Red Hat provides enterprise-strength, mission critical software and services in today’s most important IT areas: operating systems, storage, middleware, virtualization, and cloud computing. Red Hat’s open source model supplies enterprise computing solutions that reduce costs, and improve performance, reliability, and security.
Red Hat needed more robust data on leads and prospects to identify those who are most likely to purchase one of its solutions. Better data will enable better segmentation, highly targeted campaigns, and nurture tracks as well as identify cross-sell and upsell opportunities. In addition, continuously updated robust data from the web will allow identifying buyer personas and highly likely buyers.
Mintigo’s Predictive Lead Scoring and Data Enrichment application was implemented at Red Hat directly into Eloqua through the Oracle Marketing AppCloud. This enabled Red Hat to predictively score as well as enrich contacts with relevant data provided by Mintigo in real time.
With Mintigo, Red Hat was able to quickly build predictive models for each of their product lines and identify the CustomerDNA™, or the data driven ideal customer profile. Mintigo’s platform used customer data provided by Red Hat as well as 2,000 continuously updated, unique data points from Mintigo on over 10 million companies and 100 million contacts in the US.
Once the models were created, Mintigo was able to enrich each contact in Eloqua with:
- Marketing Indicators (MIs): In Red Hat’s case, the company wanted to enrich its database with marketing indicators such as “Uses Hadoop,” “Has Enterprise Architects in the Company,” and “Uses WordPress for Company Website.” Marketing indicators are data points from the web that Mintigo tracks and that were identified by the predictive models to show high correlation with purchase. Mintigo’s Predictive Lead Scoring & Data Enrichment App for Eloqua then enriches every lead with these data points.
- Contact information: data points such as job title and address as well as firmographic data such as industry and company size.
- Predictive scores: to determine how closely matched the contact is to the ideal customer profile generated by the predictive models of Mintigo for every product.
Based on the analysis from the predictive models in Mintigo, Red Hat was able to identify that 20% of all of their contacts in Eloqua are similar to more than 83% of customers that purchased one of their solutions, and 20% are similar to 80% of the customers for another offering. This means that the marketing and sales reps now know which contacts to focus greater resources on or put into a high-touch nurture path versus routing to a lower resource path or a more efficient drip campaign.
For example, Mintigo was able to identify a group of potential customers for Red Hat’s virtualization product from understanding the CustomerDNA™; this group was different from the group that Red Hat was originally targeting using basic demographic segmentation from existing data that they captured in Eloqua.
In another example, Mintigo was able to identify the segment of Hadoop users in their Eloqua system so that they can offer more relevant content around open-source technology that Hadoop users would find interesting.
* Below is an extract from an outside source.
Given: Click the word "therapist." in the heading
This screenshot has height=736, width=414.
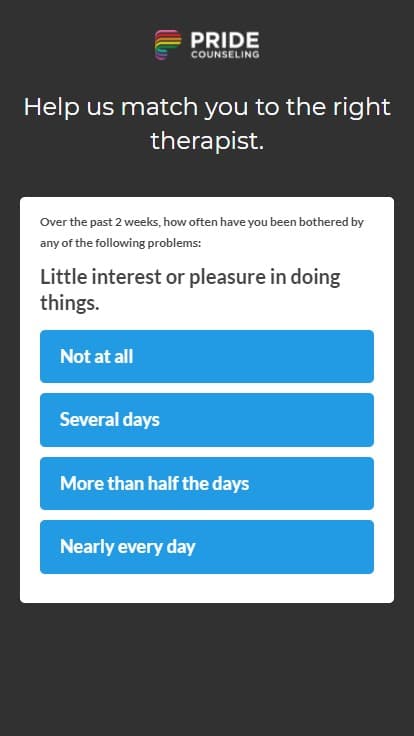Looking at the screenshot, I should [207, 140].
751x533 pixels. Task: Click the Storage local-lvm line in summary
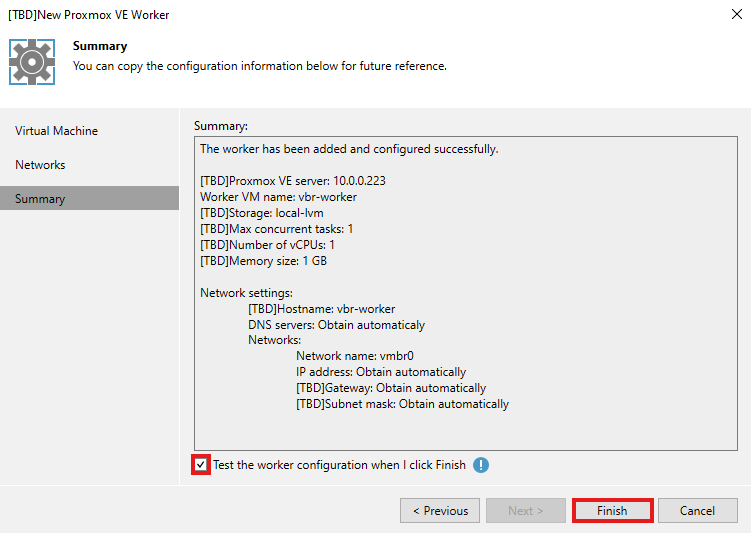pyautogui.click(x=261, y=213)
Identifying open-source users is a difficult task, as it involves the gathering of external data that most companies lack.
In addition, every newly generated inbound lead is automatically scored in real time to see which product the lead will most likely purchase, enriched with the additional data that Mintigo provides, and routed to the right programs and people for followup.
Red Hat plans to utilize more of Mintigo’s data in order to define better campaigns and reach additional segments for other product lines. For example, Red Hat wants to better understand how to cross-sell their Middleware product line. Red Hat plans to create new, more personalized campaigns based on the data that Mintigo provides.